## Instructions
a: Translate this sentence from the blog post on institutional alignment in higher education into Spanish: "Eight out of ten organizations lack truly aligned behaviors; this kills progress, morale, and mission."
b: Repeat the passage of the blog post on institutional alignment in higher education from "There are three" to "in higher education.", word for word.
c: State whether each statement agrees with the blog post on institutional alignment in higher education, answering yes or no and quoting the deciding words: (i) The post names three leadership instincts. (ii) The post calls AI the real problem in higher education. (iii) The post says better marketing can make up for not understanding who your students are.

## Source document
>>>

Blog Brief:
AI is a valuable tool, but higher education is spending far too much time on it and not nearly enough on institutional alignment. Eight out of ten organizations lack truly aligned behaviors; this kills progress, morale, and mission.
There are three leadership instincts: Builder, Fixer, and Optimizer. Deploying the wrong instinct in the wrong season is one of the most costly internal alignment mistakes a leader can make. External alignment is just as critical. If you don’t understand who your students are and the progress they are trying to make, better technology and marketing won’t save you.
Full Blog:
By now, you’ve noticed that artificial intelligence (AI) is a dominant theme of conferences and articles. We are bombarded with how to use it, how to govern it, and how to stay ahead of it. AI can be useful. With the right policies, it saves time and creates value. But there’s a problem: we’re using it as a hammer, and suddenly everything looks like a nail.
The real problem isn’t AI. It’s institutional alignment (IA). Until we start talking about that more honestly, no tool will fix what’s broken in higher education.

<<<

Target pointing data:
>>>

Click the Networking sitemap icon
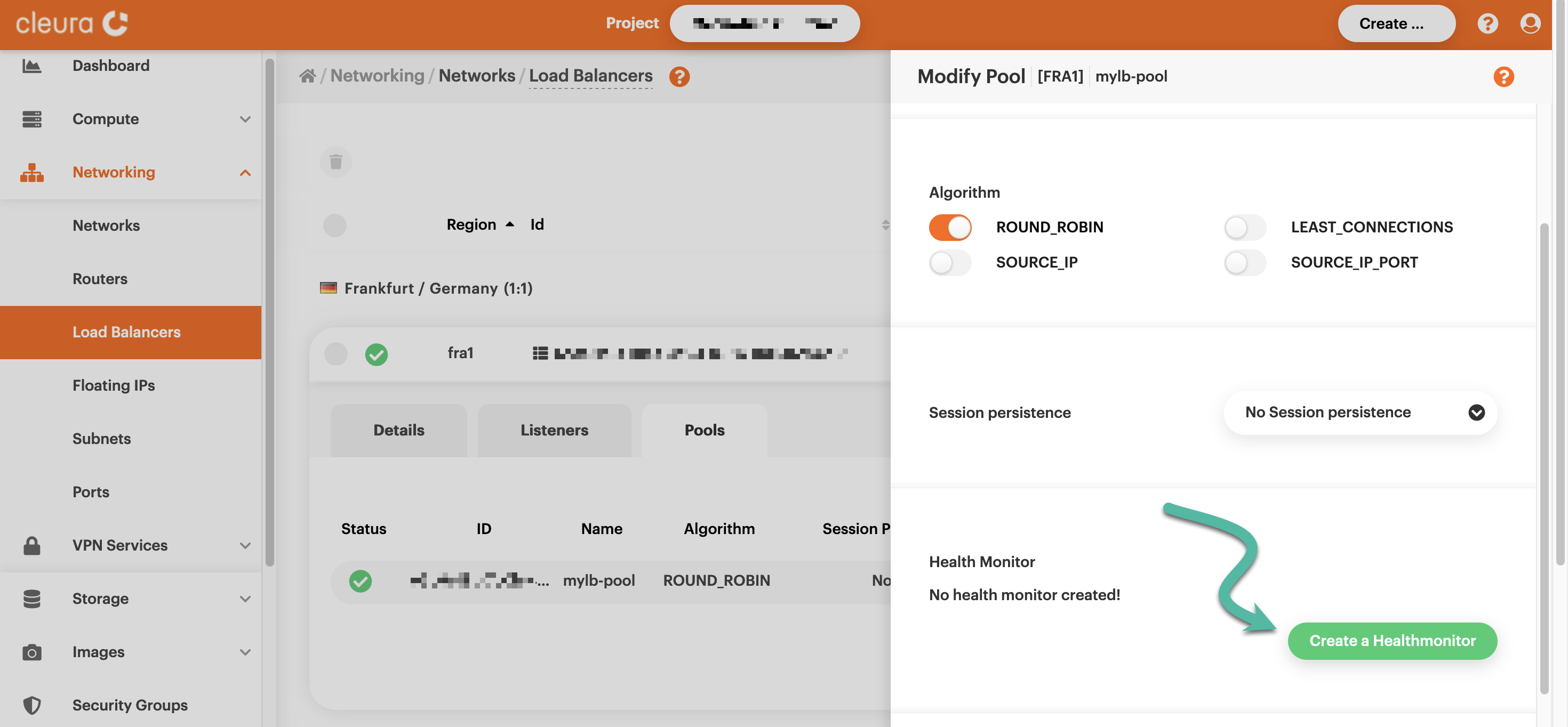Screen dimensions: 1568x727 tap(31, 172)
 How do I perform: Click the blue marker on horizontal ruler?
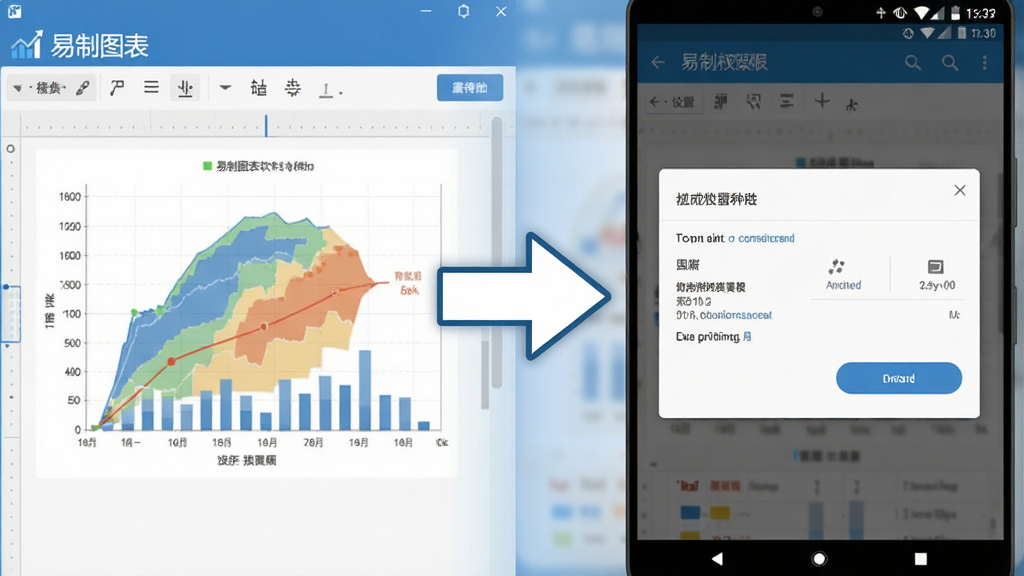click(x=266, y=125)
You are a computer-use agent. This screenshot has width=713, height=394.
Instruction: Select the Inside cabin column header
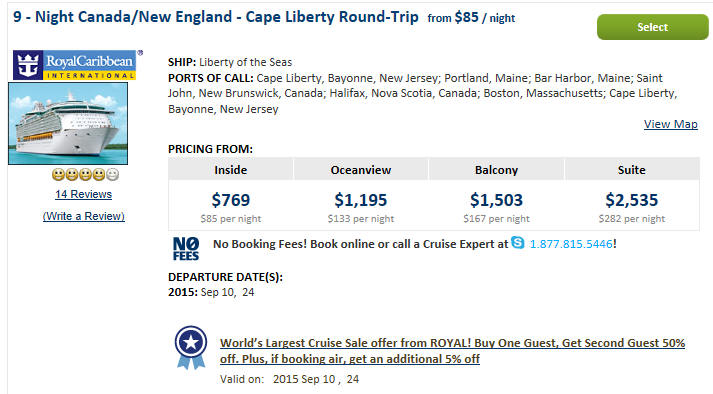(231, 170)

<<<

## The replies
a: Ocho de cada diez organizaciones carecen de comportamientos verdaderamente alineados; esto acaba con el progreso, la moral y la misión.

b:
There are three leadership instincts: Builder, Fixer, and Optimizer. Deploying the wrong instinct in the wrong season is one of the most costly internal alignment mistakes a leader can make. External alignment is just as critical. If you don’t understand who your students are and the progress they are trying to make, better technology and marketing won’t save you.
Full Blog:
By now, you’ve noticed that artificial intelligence (AI) is a dominant theme of conferences and articles. We are bombarded with how to use it, how to govern it, and how to stay ahead of it. AI can be useful. With the right policies, it saves time and creates value. But there’s a problem: we’re using it as a hammer, and suddenly everything looks like a nail.
The real problem isn’t AI. It’s institutional alignment (IA). Until we start talking about that more honestly, no tool will fix what’s broken in higher education.

c:
(i) Yes: "There are three leadership instincts: Builder, Fixer, and Optimizer."
(ii) No: "The real problem isn’t AI. It’s institutional alignment (IA)."
(iii) No: "If you don’t understand who your students are and the progress they are trying to make, better technology and marketing won’t save you."